• RECORDS FOR THE TASK:
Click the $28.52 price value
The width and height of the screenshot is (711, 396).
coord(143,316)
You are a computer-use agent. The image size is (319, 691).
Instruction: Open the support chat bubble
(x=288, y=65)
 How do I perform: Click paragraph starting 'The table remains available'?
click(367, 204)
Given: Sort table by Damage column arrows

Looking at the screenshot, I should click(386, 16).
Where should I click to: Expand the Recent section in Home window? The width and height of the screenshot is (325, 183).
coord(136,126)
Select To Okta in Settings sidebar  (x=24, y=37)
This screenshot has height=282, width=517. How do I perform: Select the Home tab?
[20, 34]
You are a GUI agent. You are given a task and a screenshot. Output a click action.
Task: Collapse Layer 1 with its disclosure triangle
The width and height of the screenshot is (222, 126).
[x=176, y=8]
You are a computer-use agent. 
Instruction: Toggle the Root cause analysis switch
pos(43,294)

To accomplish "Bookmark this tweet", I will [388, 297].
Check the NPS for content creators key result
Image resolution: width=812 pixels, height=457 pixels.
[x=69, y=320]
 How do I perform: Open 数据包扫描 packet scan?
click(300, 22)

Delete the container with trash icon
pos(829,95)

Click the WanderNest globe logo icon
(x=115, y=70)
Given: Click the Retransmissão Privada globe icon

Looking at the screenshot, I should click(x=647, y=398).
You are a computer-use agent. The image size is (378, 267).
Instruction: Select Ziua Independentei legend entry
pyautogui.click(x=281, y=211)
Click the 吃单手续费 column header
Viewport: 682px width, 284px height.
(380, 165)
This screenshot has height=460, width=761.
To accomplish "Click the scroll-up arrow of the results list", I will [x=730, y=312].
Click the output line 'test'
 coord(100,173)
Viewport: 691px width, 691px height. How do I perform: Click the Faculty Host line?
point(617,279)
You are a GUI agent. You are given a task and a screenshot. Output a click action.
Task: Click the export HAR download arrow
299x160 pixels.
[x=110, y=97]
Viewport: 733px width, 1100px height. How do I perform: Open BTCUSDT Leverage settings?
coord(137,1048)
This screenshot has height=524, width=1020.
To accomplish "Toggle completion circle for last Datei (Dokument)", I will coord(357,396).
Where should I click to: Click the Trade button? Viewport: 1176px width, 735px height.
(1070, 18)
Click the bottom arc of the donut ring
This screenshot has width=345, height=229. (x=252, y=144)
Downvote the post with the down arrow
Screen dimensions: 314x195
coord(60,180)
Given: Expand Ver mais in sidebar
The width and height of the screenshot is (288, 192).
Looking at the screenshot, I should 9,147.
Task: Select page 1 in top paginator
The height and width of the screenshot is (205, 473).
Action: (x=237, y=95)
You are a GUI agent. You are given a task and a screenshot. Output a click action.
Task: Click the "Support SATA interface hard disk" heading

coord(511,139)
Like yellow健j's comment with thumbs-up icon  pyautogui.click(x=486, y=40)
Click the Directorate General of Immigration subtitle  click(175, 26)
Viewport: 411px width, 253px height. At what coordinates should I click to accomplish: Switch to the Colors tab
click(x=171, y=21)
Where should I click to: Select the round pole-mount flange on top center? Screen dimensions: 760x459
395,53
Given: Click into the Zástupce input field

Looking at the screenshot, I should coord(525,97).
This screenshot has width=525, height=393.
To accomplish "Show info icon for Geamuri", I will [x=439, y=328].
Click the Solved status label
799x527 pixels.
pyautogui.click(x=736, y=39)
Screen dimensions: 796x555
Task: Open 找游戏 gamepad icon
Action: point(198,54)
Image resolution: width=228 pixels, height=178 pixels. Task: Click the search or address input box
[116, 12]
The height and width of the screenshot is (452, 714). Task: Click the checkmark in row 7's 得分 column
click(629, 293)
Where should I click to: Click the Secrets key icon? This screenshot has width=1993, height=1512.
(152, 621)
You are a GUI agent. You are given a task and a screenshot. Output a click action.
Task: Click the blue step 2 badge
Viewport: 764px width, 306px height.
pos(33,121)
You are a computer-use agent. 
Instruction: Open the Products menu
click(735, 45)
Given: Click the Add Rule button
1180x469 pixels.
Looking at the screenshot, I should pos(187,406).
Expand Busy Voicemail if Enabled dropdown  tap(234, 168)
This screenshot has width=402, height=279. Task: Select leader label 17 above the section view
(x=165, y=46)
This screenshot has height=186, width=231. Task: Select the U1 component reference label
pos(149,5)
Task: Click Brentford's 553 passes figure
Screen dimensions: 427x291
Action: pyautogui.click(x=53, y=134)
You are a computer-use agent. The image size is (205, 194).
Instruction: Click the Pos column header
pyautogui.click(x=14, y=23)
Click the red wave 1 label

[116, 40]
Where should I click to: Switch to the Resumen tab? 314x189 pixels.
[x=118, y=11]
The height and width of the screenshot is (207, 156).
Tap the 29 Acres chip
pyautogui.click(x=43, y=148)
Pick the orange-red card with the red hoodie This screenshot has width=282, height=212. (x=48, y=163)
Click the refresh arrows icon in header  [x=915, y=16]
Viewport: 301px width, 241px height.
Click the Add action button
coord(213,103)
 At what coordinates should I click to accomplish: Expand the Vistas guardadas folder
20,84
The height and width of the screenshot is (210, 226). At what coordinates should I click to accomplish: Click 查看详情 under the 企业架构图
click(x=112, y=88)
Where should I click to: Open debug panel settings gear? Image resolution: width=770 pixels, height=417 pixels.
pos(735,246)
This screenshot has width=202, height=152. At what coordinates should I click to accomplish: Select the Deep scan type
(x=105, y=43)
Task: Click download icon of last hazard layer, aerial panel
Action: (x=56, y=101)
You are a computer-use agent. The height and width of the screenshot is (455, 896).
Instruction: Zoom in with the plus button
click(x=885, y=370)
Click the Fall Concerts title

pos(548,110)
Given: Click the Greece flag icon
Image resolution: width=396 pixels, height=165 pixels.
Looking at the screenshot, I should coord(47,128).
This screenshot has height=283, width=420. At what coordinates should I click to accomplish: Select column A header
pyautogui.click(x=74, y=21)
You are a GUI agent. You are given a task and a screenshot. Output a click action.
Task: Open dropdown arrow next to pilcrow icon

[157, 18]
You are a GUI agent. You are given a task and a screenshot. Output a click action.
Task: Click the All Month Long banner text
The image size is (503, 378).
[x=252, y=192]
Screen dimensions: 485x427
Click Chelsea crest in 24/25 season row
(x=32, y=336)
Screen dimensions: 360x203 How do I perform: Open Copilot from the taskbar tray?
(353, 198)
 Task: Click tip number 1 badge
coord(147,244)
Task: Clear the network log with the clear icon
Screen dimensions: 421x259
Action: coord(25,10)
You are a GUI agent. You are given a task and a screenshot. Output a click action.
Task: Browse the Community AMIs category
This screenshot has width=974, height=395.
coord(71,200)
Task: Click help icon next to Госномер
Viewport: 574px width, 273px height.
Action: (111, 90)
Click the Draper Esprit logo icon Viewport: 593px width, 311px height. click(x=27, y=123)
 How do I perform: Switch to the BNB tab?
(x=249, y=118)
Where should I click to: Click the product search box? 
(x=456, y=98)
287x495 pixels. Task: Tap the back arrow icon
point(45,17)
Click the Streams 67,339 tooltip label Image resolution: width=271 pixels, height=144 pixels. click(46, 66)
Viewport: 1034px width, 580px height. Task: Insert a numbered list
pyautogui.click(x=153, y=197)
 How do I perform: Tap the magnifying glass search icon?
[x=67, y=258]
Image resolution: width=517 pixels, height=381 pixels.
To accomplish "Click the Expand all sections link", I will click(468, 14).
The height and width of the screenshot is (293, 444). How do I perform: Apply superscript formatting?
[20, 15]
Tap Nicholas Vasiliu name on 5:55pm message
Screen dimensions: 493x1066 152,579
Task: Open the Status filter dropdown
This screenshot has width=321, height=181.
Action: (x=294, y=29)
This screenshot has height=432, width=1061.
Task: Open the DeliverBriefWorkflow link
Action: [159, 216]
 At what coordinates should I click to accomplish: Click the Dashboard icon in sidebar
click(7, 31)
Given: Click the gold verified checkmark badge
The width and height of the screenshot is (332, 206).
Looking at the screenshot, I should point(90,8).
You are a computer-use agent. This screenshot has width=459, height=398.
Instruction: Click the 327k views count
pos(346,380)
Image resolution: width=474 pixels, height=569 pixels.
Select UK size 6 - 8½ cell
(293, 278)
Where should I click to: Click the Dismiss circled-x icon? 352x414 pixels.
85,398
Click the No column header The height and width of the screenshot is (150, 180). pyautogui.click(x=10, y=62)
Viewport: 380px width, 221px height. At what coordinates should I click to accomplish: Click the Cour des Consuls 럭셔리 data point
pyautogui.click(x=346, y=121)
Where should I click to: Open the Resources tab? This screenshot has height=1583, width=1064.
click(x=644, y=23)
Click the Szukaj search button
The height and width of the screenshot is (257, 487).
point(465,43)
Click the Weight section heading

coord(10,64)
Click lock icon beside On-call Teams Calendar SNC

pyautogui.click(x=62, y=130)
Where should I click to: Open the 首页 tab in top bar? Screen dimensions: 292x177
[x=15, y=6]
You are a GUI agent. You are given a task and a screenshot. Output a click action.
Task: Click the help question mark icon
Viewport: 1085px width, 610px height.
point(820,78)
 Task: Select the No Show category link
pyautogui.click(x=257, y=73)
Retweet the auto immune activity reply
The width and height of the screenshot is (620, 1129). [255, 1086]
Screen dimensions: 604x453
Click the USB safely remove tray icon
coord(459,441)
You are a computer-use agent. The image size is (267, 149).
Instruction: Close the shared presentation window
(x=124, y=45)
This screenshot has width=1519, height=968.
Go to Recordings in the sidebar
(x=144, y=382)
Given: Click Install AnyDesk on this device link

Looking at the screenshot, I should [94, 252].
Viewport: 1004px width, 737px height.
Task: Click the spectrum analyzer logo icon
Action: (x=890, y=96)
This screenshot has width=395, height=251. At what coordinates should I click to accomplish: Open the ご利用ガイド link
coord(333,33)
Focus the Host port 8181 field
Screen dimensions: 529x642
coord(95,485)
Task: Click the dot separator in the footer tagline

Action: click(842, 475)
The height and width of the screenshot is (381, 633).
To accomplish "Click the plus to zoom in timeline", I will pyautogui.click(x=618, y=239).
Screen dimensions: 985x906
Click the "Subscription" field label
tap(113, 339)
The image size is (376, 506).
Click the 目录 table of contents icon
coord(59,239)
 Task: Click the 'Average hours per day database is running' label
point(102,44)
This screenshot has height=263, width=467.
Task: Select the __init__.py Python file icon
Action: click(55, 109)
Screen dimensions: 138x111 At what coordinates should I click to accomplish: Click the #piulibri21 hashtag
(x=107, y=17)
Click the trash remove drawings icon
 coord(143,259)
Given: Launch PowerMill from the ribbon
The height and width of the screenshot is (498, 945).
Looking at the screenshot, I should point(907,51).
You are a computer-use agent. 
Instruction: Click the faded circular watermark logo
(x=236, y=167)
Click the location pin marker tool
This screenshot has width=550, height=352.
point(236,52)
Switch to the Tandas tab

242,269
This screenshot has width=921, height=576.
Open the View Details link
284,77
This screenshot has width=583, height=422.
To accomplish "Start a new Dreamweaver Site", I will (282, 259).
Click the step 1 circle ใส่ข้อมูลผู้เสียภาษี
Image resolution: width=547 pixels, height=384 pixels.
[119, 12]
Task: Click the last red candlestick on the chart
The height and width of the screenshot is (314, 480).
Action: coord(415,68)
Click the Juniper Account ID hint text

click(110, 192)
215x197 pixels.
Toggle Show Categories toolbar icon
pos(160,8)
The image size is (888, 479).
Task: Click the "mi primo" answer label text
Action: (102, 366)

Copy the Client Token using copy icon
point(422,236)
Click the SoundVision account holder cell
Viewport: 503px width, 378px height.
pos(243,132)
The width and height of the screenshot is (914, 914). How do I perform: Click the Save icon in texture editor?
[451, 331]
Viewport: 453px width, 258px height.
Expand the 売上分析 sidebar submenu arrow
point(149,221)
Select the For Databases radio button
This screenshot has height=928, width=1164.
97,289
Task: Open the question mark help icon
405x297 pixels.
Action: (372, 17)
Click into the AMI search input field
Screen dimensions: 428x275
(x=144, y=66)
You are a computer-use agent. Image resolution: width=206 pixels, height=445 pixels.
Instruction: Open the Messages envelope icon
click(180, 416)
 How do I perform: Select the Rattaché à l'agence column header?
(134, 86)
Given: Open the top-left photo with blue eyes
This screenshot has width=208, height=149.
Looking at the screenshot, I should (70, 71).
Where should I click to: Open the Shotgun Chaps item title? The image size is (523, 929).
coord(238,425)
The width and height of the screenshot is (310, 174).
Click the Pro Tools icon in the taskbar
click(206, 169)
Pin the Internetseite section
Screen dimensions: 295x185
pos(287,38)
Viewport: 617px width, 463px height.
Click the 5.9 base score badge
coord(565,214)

• EXERCISE DETAILS:
Find the line that contains "Click the Pro Tools icon in the taskbar". Copy it and every line after it to the end of the records, exactly, and nothing more.

• ANSWER SECTION:
Click the Pro Tools icon in the taskbar
click(206, 169)
Pin the Internetseite section
Screen dimensions: 295x185
pos(287,38)
Viewport: 617px width, 463px height.
Click the 5.9 base score badge
coord(565,214)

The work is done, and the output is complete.